Equifax Inc. has revised its full-year revenue and earnings outlook, citing a weaker-than-expected U.S. mortgage market. The credit-reporting company now projects full-year revenue to be in the range of $5.27 billion to $5.33 billion, compared to its previous forecast of $5.275 billion to $5.375 billion. Equifax now expects adjusted earnings per share to be between $6.85 and $7.10, down from the previous guidance of $7.05 to $7.35. Chief Executive Mark Begor attributes the revised outlook to the negative impact of the weaker mortgage market and loss of high-margin mortgage revenue.

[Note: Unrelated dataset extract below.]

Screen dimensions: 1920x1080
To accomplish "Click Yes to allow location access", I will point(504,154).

Equifax also anticipates a slowdown in hiring throughout the year, but expects stronger growth in its workforce government business to offset the negative effects on its non-mortgage business.

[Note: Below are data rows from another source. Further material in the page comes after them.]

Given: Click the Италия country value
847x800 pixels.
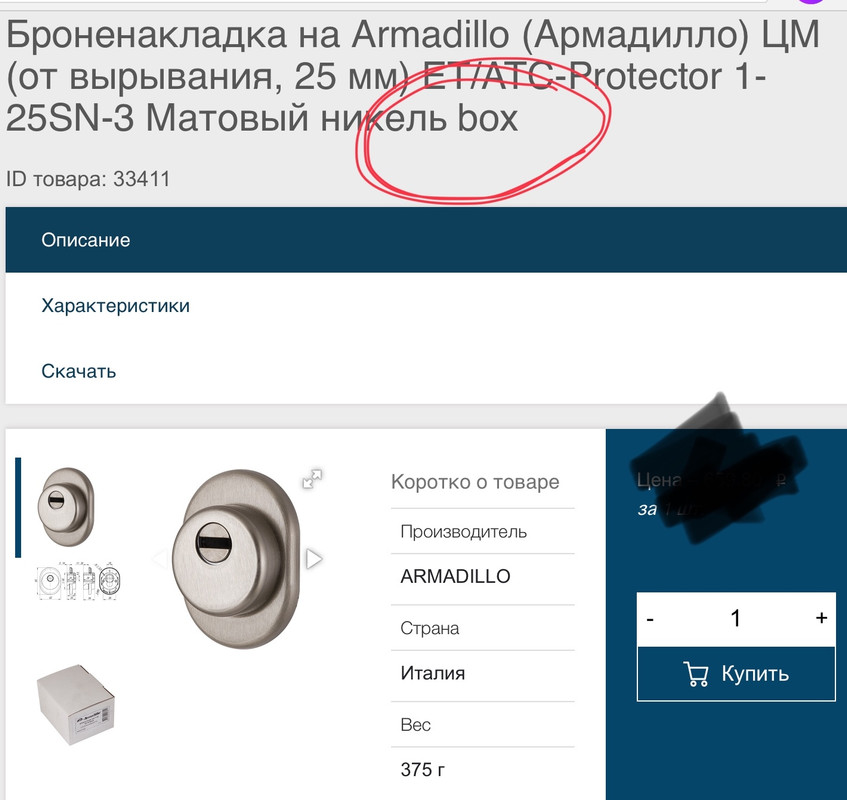Looking at the screenshot, I should [x=433, y=673].
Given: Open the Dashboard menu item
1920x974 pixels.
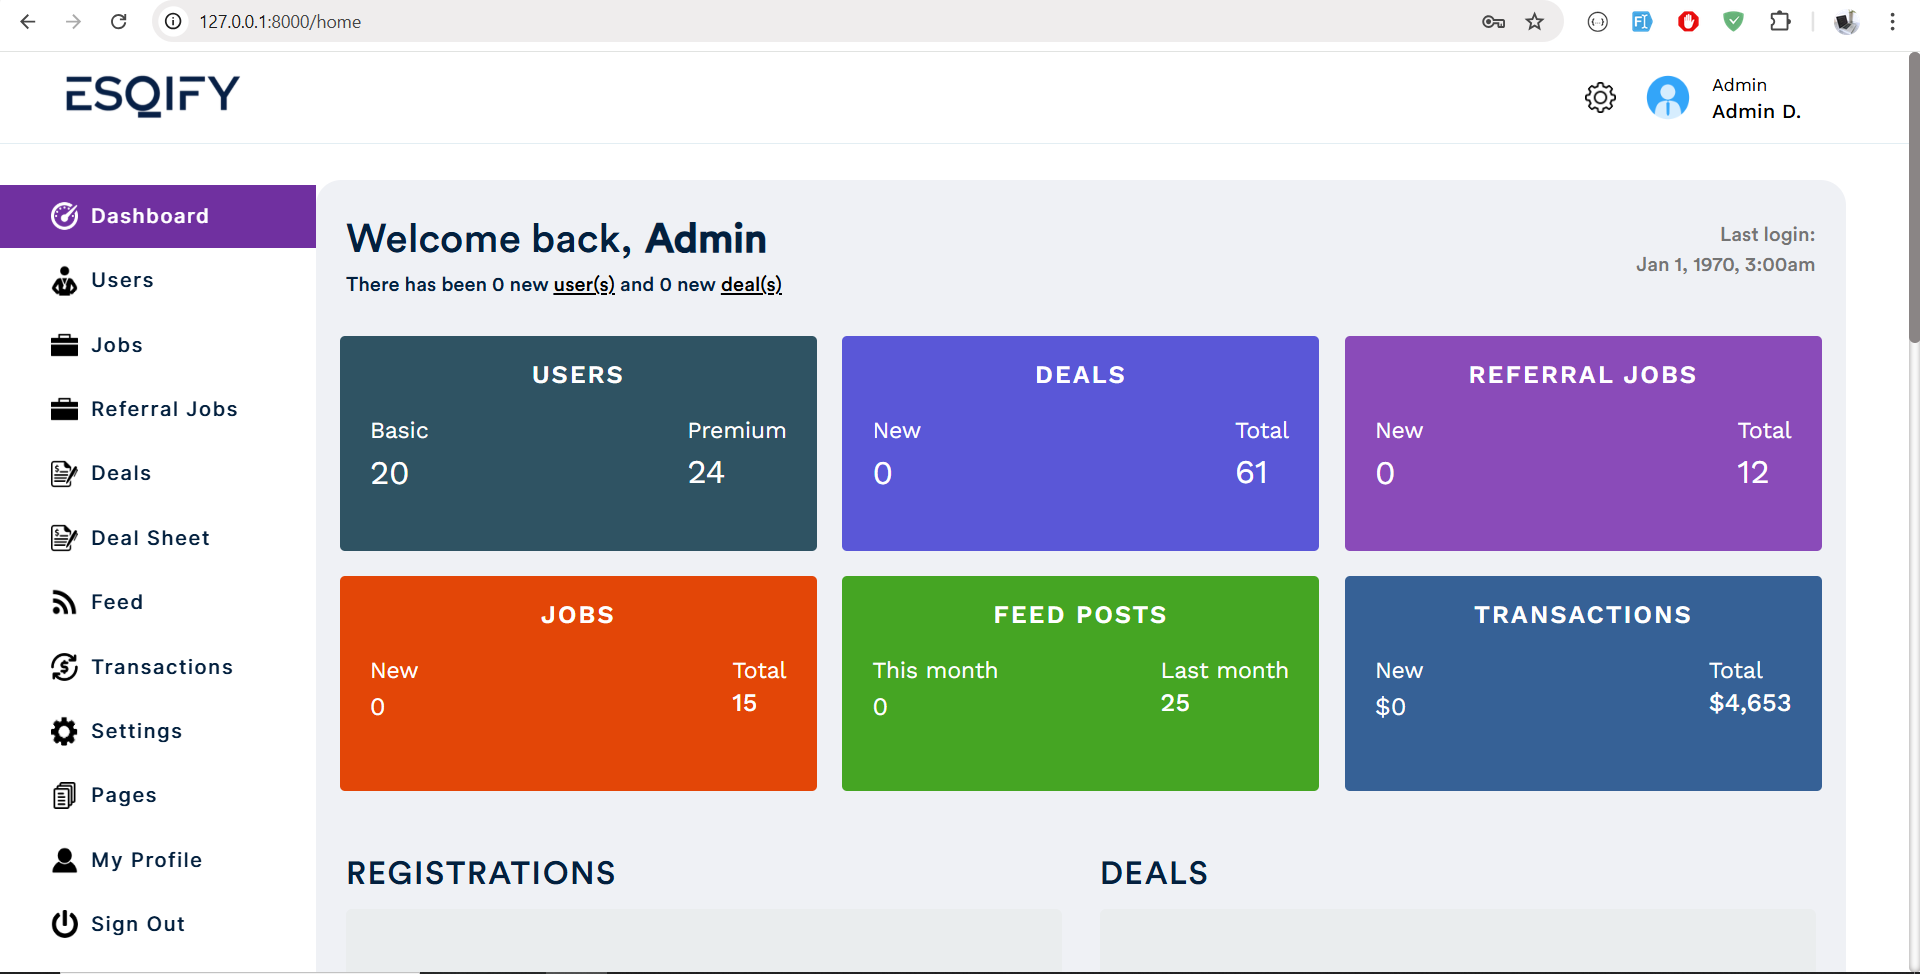Looking at the screenshot, I should 150,216.
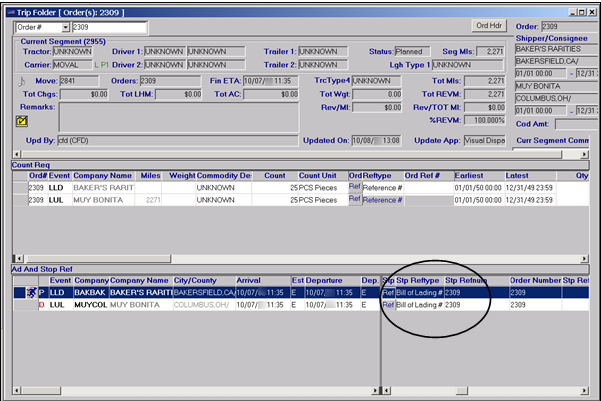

In the second quarter, Equifax reported net income of $138.3 million, or $1.12 per share, down from $200.6 million, or $1.63 per share, in the same period last year. Adjusted earnings per share declined to $1.71 from $2.09, slightly beating analysts’ estimates of $1.68. Revenue for the second quarter remained largely unchanged at $1.32 billion, slightly below analysts’ expectations.
Equifax’s CEO, Mark Begor, highlighted the company’s success in reducing cloud spending and mentioned plans for additional cloud-spending reductions of $10 million in the second half of the year.
Investors reacted to the news with a 5% decrease in Equifax’s shares during after-hours trading.